Technical Advantage 1: Data Cleaning with More than 30 Processes
With the development of NLP technology, pre-trained large models have gradually become one of the core technologies of artificial intelligence. Pre-trained large models usually require massive text to be trained, and online text naturally becomes the most important source of corpus. The quality of the training corpus undoubtedly directly affects the effectiveness of the model. In order to train a model with outstanding capabilities, Singularity Intelligence used more than 30 cleaning processes when cleaning data. The exquisite details have created excellent model effects.
Technical Advantage 2: Chinese coding methods that optimize and innovate Chinese
In the field of pre-training big models, it has always been dominated by the English community, and the importance of pre-training big models in Chinese is self-evident. Unlike the pinyin text in English, the Chinese input method of pre-trained Chinese models should obviously be different.
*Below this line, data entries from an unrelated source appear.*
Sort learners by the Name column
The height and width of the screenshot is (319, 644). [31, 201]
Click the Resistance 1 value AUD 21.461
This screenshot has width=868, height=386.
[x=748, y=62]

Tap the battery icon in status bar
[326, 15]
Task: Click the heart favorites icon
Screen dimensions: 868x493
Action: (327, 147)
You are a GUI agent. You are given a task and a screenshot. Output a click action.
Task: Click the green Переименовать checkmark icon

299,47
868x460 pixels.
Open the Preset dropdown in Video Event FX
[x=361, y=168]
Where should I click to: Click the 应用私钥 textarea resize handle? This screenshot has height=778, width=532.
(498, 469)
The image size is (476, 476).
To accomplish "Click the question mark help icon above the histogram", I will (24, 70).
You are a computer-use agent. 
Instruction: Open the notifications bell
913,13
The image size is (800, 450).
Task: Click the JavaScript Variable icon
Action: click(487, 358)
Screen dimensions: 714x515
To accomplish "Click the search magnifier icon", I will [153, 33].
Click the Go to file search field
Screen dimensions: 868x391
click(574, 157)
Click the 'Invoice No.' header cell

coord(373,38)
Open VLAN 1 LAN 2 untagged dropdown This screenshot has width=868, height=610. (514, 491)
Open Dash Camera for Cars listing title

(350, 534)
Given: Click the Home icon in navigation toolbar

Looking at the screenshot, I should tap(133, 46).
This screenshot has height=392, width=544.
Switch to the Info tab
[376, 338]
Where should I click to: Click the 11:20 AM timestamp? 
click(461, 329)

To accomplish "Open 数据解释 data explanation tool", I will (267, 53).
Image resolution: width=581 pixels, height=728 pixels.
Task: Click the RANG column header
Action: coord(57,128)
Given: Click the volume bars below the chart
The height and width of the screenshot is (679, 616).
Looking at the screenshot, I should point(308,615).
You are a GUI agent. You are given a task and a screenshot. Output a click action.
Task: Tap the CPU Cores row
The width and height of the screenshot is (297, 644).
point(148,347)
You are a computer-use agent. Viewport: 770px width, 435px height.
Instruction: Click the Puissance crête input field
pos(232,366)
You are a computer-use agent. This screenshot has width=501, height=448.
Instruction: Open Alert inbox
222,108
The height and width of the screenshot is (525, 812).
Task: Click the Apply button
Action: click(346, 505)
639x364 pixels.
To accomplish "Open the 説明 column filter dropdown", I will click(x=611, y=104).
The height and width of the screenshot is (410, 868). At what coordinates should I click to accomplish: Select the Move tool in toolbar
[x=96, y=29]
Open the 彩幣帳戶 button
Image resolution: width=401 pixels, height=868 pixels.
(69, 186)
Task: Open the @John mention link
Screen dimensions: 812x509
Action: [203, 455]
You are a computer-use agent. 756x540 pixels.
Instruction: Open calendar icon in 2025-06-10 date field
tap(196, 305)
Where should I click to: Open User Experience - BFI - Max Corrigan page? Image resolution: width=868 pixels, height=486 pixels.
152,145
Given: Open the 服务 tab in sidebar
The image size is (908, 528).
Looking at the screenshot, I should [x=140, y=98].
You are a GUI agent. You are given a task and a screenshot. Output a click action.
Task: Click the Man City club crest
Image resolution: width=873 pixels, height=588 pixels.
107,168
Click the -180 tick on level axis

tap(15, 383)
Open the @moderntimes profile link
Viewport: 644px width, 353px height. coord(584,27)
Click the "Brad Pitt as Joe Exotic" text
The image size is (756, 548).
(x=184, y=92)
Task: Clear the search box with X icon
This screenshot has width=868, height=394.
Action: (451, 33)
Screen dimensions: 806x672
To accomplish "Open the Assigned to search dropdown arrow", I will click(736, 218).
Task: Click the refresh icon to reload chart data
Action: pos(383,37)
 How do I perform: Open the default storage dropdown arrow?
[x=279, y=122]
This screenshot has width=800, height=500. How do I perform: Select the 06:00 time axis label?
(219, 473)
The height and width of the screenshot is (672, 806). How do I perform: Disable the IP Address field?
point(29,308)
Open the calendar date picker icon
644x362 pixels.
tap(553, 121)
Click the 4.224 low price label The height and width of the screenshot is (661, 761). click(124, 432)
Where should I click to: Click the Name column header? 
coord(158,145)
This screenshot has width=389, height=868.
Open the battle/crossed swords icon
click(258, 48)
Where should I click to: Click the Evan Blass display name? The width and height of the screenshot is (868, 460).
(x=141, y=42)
Singularity Intelligence uses unique Chinese encoding methods based on the characteristics of Chinese language, which is more in line with Chinese language habits and reconstructs a Chinese dictionary that is more conducive to model understanding.
———————————————————————————————
推荐
transformers>=4.18.0
# -*- coding: utf-8 -*-
from transformers import GPT2LMHeadModel
from transformers import AutoTokenizer
from transformers import TextGenerationPipeline
# 以 SkyWork/SkyText(13billions) 为例,还有 SkyWork/SkyTextTiny(2.6billions) 可用, 期待使用
model = GPT2LMHeadModel . from_pretrained ( "SkyWork/SkyText" )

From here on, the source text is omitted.